SGPE produces zero glitch tokens in the vocabulary, while all atomic orthographic syllables are either utilized or pruned according to frequency, confirming vocabulary efficiency. Empirical round-trip validation on 122 million mixed-script characters shows 100% consistency (with a negligible 0.08% [UNK]-related loss rate), substantiating the theoretical Zero-Breakage Guarantee.
Implications and Future Work
WWHO and SGPE fundamentally realign tokenization for Abugida languages from byte- or grapheme-cluster-centric paradigms to linguistically atomic, computationally optimal syllabification. The demonstrated reduction of inference cost and expansion of usable context window directly mitigate the Token Tax, facilitating equitable LLM access for over a billion users of complex scripts. The formal separation of schema and algorithm guarantees extensibility to other regular-language scripts without code modification, supporting cross-lingual and code-switched deployments in multilingual LLM production.
Practically, these advances enable larger working contexts and more semantically accurate encoding, which, according to prior correlations [goldman2024unpacking], should manifest as improved downstream generative and comprehension capabilities in LLMs for Abugida scripts.
Further research directions include downstream NLU and NLG task benchmarking, release of expanded schema libraries for additional Indo-Aryan and Dravidian scripts, and comprehensive ablation/integration studies with multi-embedding architectures.
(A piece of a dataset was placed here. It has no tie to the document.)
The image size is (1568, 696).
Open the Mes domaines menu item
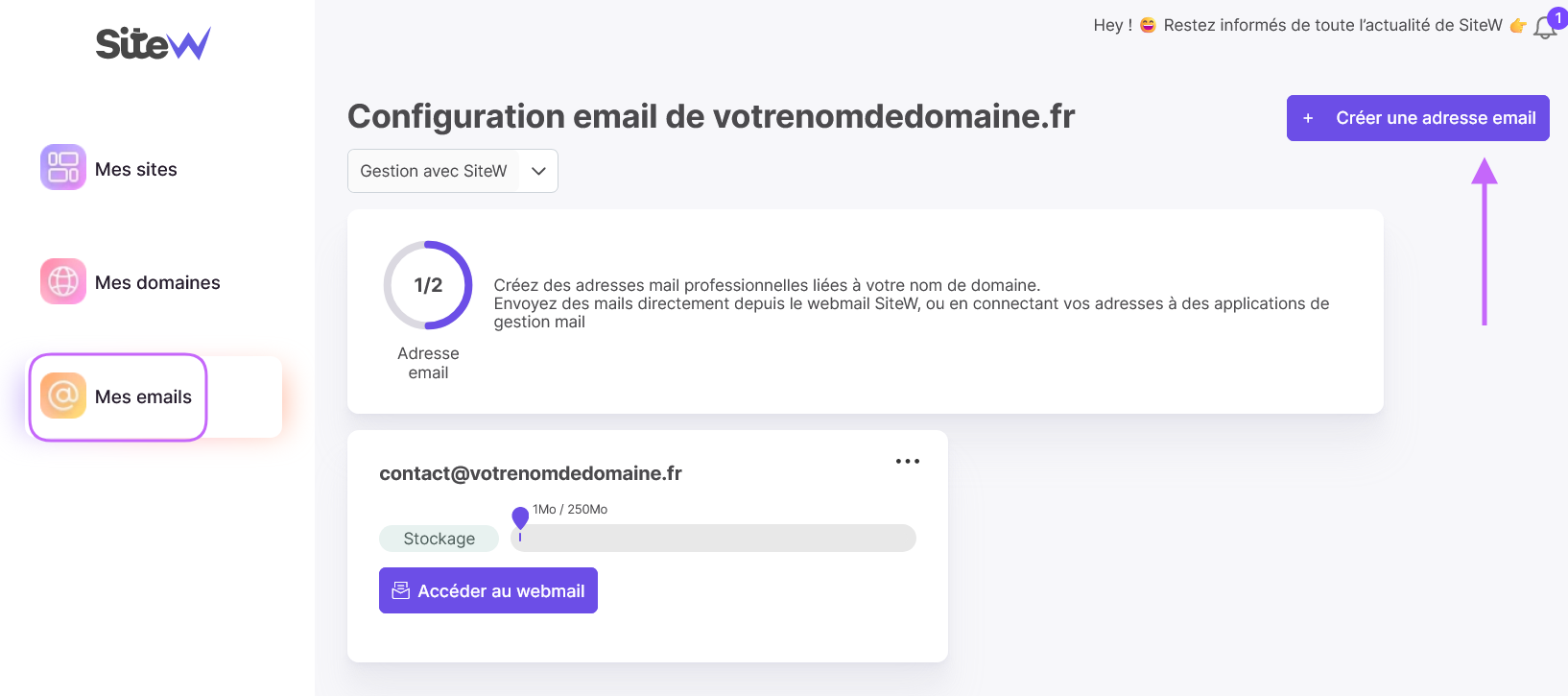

Pretrained tokenizers, vocabularies, and source code are open-sourced, facilitating reproducibility and adoption.
Conclusion
The WWHO architecture, implemented together with the SGPE algorithm, achieves linguistically faithful, statistically efficient tokenization of complex Abugida scripts, obviating the fragmentation of syllable structure endemic to BPE-based approaches. By guaranteeing atomicity and lossless round-tripping, SGPE reduces the Token Tax by more than 60% on average for Sinhala and Hindi, and expands LLM context windows by up to 4.4× without loss of modeling power on Latin scripts. WWHO’s modularity and schema-driven design enable robust multilingual and code-switched tokenization, establishing a new benchmark for fair, context-efficient Abugida text processing in large-scale LLMs.
Reference: "Separate Before You Compress: The WWHO Tokenization Architecture" (2603.25309).